Pohl, Christian A.
Klaviermethodik
Was Christian A. Pohl, Professor für Klavier und Klaviermethodik an der Leipziger Musikhochschule, mit jahrzehntelanger Arbeit und Unterrichtserfahrung an Klaviermethodik-Wissen zusammengetragen hat, ist beachtlich. Es ist äußerst inspirierend, sich mit den 400 Seiten, inklusive zahlreicher Abbildungen und Notenbeispiele, zu beschäftigen.
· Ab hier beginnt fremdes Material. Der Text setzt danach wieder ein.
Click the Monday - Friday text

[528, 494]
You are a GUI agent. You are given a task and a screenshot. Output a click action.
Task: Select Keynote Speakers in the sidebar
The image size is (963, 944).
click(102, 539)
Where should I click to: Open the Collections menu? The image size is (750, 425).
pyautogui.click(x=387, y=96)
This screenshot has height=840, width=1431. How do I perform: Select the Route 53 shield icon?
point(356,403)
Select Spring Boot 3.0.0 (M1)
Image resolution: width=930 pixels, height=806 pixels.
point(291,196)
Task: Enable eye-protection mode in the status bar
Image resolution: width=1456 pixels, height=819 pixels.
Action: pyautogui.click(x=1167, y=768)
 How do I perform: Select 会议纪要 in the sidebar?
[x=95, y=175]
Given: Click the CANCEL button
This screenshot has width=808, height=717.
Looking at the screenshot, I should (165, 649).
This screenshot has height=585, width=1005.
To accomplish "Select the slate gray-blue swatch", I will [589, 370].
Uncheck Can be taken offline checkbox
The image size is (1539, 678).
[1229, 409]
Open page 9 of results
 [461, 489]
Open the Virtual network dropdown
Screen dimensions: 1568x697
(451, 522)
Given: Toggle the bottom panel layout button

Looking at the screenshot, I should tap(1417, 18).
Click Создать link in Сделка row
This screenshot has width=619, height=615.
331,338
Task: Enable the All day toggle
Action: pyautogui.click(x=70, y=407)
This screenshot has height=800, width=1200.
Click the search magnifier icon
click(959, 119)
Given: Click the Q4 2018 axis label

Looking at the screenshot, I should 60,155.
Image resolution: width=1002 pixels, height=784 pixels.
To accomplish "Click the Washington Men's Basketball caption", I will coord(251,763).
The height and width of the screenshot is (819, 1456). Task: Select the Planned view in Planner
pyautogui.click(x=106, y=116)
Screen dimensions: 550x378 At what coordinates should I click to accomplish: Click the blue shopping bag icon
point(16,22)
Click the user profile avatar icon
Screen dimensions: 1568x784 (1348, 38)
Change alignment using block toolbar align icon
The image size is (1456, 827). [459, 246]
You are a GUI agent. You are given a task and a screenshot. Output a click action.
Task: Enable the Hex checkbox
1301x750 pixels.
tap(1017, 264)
Natürlich ist das Wissen im Bereich der Klaviermethodik nicht alles neu und erfahrenen PädagogInnen wird einiges bekannt vorkommen. Neu ist zum einen aber die Vielseitigkeit und Gründlichkeit, in welcher die einzelnen musikalischen Parameter behandelt werden, und der Ansatz, vieles davon zu visualisieren. Dazu erfindet der Autor unterschiedliche Zeichen, welche in verschiedenen Farben in den jeweiligen Notentext oder auch unabhängig davon geschrieben werden sollen. Alles geht mit einer gründlichen Analyse einher, wie wir dies zum Beispiel aus Denken und Spielen von Renate Wieland und Jürgen Uhde kennen.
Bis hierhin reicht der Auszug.